Howard Thurman said: “Don’t ask what the world needs. Ask what makes you come alive, and go do it. Because what the world needs is people who have come alive.”
I often feel, as a millennial in 2016, that I’m constantly inundated with news of tragedies and injustice. With the proliferation of social media and news outlets, social and political causes–both global and domestic–receive more visibility than ever before. As someone fortunate enough to receive an education from Boston University, I feel a responsibility and a desire to help ameliorate the horrors of the world. I could study medicine or devote myself to nonprofits, but, I don’t want to do those things. Instead, I’m pursuing my goals of working in the film industry.
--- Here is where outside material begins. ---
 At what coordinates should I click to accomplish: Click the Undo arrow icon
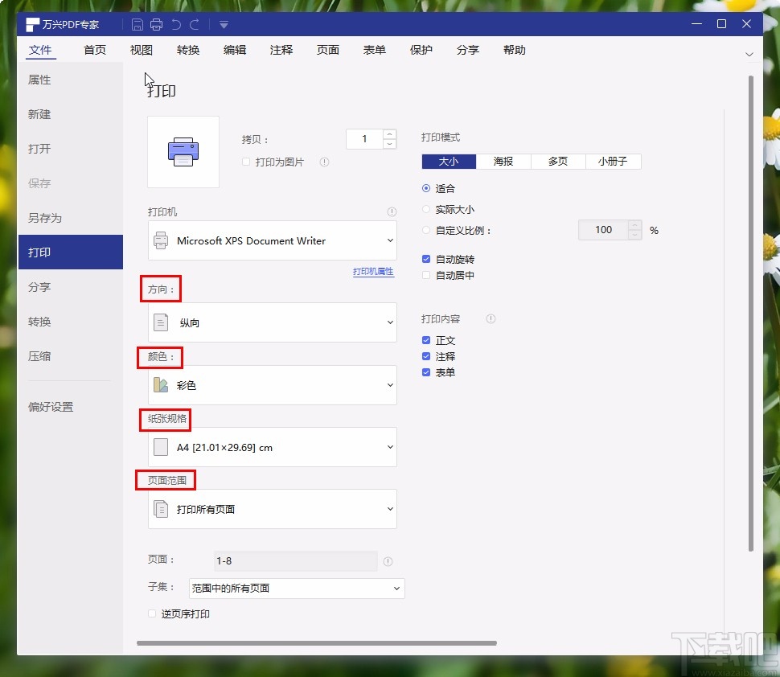click(176, 23)
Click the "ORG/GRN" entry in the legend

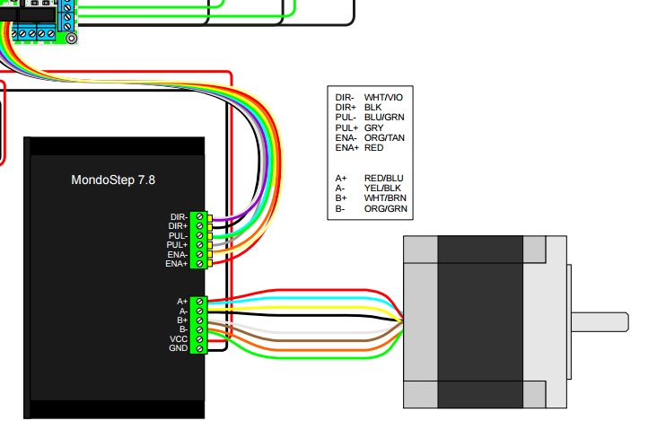click(385, 208)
And while film has the potential to change a life or strike a chord in an entire society–I certainly believe this–I have no false pretenses about the nature of the work. After college, I will likely not be working on the next Schindler’s List or Citizen Cane. I will likely take a job wherever I can find one and spend long days working to help produce content that may or may not have any significance to anyone.
I used to feel unsure about telling people I was studying film. I consider myself an informed, socially conscious person, so how could I justify my decision to work in entertainment? I now realize why that question itself is misguided, and Mr. Thurman’s quote is highly pertinent. No one pursuing what they love will ever be doing the world a disservice. Thurman is right: the world needs people who have come alive. The ubiquity of technology, for all its merits, helps to create an omnipotent complacency that plagues the modern age. No one is accountable because everyone is accountable. And this will be the justification that comforts us all as we lunge into the era of climate change, assuming we don’t first enter a nuclear holocaust. Sound extreme? Maybe you haven’t asked what makes you come alive, or maybe you haven’t pursued it.